_Problem_:
All of the records below should be output exactly.

Top of Provided information

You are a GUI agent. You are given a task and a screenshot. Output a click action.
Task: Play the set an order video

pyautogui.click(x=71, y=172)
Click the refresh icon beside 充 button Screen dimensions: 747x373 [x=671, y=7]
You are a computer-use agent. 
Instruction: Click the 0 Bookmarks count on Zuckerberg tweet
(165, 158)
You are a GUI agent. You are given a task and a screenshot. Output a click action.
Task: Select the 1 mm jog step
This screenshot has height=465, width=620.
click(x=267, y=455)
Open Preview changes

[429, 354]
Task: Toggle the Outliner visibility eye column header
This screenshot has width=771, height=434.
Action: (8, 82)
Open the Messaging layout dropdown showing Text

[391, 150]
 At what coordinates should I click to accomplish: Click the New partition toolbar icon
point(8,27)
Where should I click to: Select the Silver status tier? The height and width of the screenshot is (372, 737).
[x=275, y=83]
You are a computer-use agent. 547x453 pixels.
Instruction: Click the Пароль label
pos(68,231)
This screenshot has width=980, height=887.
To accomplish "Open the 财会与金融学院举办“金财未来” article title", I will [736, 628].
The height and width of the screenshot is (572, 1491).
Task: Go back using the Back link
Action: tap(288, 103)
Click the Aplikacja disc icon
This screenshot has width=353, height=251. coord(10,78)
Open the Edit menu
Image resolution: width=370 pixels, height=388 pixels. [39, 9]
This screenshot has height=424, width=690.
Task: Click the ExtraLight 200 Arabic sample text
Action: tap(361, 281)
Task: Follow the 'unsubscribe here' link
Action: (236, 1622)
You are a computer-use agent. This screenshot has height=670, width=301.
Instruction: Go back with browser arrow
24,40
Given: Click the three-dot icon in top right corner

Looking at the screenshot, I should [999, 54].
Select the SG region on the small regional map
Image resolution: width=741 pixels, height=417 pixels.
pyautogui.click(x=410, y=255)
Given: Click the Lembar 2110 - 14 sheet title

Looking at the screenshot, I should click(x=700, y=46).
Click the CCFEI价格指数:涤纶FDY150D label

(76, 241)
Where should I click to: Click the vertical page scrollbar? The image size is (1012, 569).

Bottom of Provided information

_Task result_:
You are a GUI agent. You are given a task and a screenshot. Output a click action.
Task: Play the set an order video

pyautogui.click(x=71, y=172)
Click the refresh icon beside 充 button Screen dimensions: 747x373 [x=671, y=7]
You are a computer-use agent. 
Instruction: Click the 0 Bookmarks count on Zuckerberg tweet
(165, 158)
You are a GUI agent. You are given a task and a screenshot. Output a click action.
Task: Select the 1 mm jog step
This screenshot has height=465, width=620.
click(x=267, y=455)
Open Preview changes

[429, 354]
Task: Toggle the Outliner visibility eye column header
This screenshot has width=771, height=434.
Action: (8, 82)
Open the Messaging layout dropdown showing Text

[391, 150]
 At what coordinates should I click to accomplish: Click the New partition toolbar icon
point(8,27)
Where should I click to: Select the Silver status tier? The height and width of the screenshot is (372, 737).
[x=275, y=83]
You are a computer-use agent. 547x453 pixels.
Instruction: Click the Пароль label
pos(68,231)
This screenshot has width=980, height=887.
To accomplish "Open the 财会与金融学院举办“金财未来” article title", I will [736, 628].
The height and width of the screenshot is (572, 1491).
Task: Go back using the Back link
Action: tap(288, 103)
Click the Aplikacja disc icon
This screenshot has width=353, height=251. coord(10,78)
Open the Edit menu
Image resolution: width=370 pixels, height=388 pixels. [39, 9]
This screenshot has height=424, width=690.
Task: Click the ExtraLight 200 Arabic sample text
Action: tap(361, 281)
Task: Follow the 'unsubscribe here' link
Action: (236, 1622)
You are a computer-use agent. This screenshot has height=670, width=301.
Instruction: Go back with browser arrow
24,40
Given: Click the three-dot icon in top right corner

Looking at the screenshot, I should [999, 54].
Select the SG region on the small regional map
Image resolution: width=741 pixels, height=417 pixels.
pyautogui.click(x=410, y=255)
Given: Click the Lembar 2110 - 14 sheet title

Looking at the screenshot, I should click(x=700, y=46).
Click the CCFEI价格指数:涤纶FDY150D label

(76, 241)
Where should I click to: Click the vertical page scrollbar? The image size is (1012, 569).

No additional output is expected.